━━━━━ INPUT DATA ━━━━━

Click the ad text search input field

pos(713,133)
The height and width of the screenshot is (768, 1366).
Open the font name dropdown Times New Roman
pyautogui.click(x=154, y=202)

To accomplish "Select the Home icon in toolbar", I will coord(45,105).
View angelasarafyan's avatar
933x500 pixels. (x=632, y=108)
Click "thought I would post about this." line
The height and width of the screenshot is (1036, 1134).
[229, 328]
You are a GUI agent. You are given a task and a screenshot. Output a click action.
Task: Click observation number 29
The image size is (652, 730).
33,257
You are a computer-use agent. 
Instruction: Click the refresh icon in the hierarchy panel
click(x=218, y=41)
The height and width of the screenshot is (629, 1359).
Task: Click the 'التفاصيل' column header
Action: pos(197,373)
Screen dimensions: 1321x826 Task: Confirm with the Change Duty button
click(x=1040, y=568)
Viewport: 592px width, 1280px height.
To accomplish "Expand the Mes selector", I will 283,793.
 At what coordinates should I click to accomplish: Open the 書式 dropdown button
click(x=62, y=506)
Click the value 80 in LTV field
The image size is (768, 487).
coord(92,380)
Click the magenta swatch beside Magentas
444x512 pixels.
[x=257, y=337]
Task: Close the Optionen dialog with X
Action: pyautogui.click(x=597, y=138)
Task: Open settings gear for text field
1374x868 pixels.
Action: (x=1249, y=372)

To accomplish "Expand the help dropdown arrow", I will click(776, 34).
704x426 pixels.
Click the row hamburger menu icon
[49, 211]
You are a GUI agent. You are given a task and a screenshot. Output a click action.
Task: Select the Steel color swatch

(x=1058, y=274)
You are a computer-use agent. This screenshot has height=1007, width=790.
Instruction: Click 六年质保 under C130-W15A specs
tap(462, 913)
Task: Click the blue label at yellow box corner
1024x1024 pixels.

━━━━━

ASSIGNMENT — Please copy, exactly as written, every line in the listing above from the line with "Task: Click observation number 29" up to and including the line with "704x426 pixels.".

SOLUTION FOR THIS PROBLEM —
Task: Click observation number 29
The image size is (652, 730).
33,257
You are a computer-use agent. 
Instruction: Click the refresh icon in the hierarchy panel
click(x=218, y=41)
The height and width of the screenshot is (629, 1359).
Task: Click the 'التفاصيل' column header
Action: pos(197,373)
Screen dimensions: 1321x826 Task: Confirm with the Change Duty button
click(x=1040, y=568)
Viewport: 592px width, 1280px height.
To accomplish "Expand the Mes selector", I will 283,793.
 At what coordinates should I click to accomplish: Open the 書式 dropdown button
click(x=62, y=506)
Click the value 80 in LTV field
The image size is (768, 487).
coord(92,380)
Click the magenta swatch beside Magentas
444x512 pixels.
[x=257, y=337]
Task: Close the Optionen dialog with X
Action: pyautogui.click(x=597, y=138)
Task: Open settings gear for text field
1374x868 pixels.
Action: (x=1249, y=372)

To accomplish "Expand the help dropdown arrow", I will click(776, 34).
704x426 pixels.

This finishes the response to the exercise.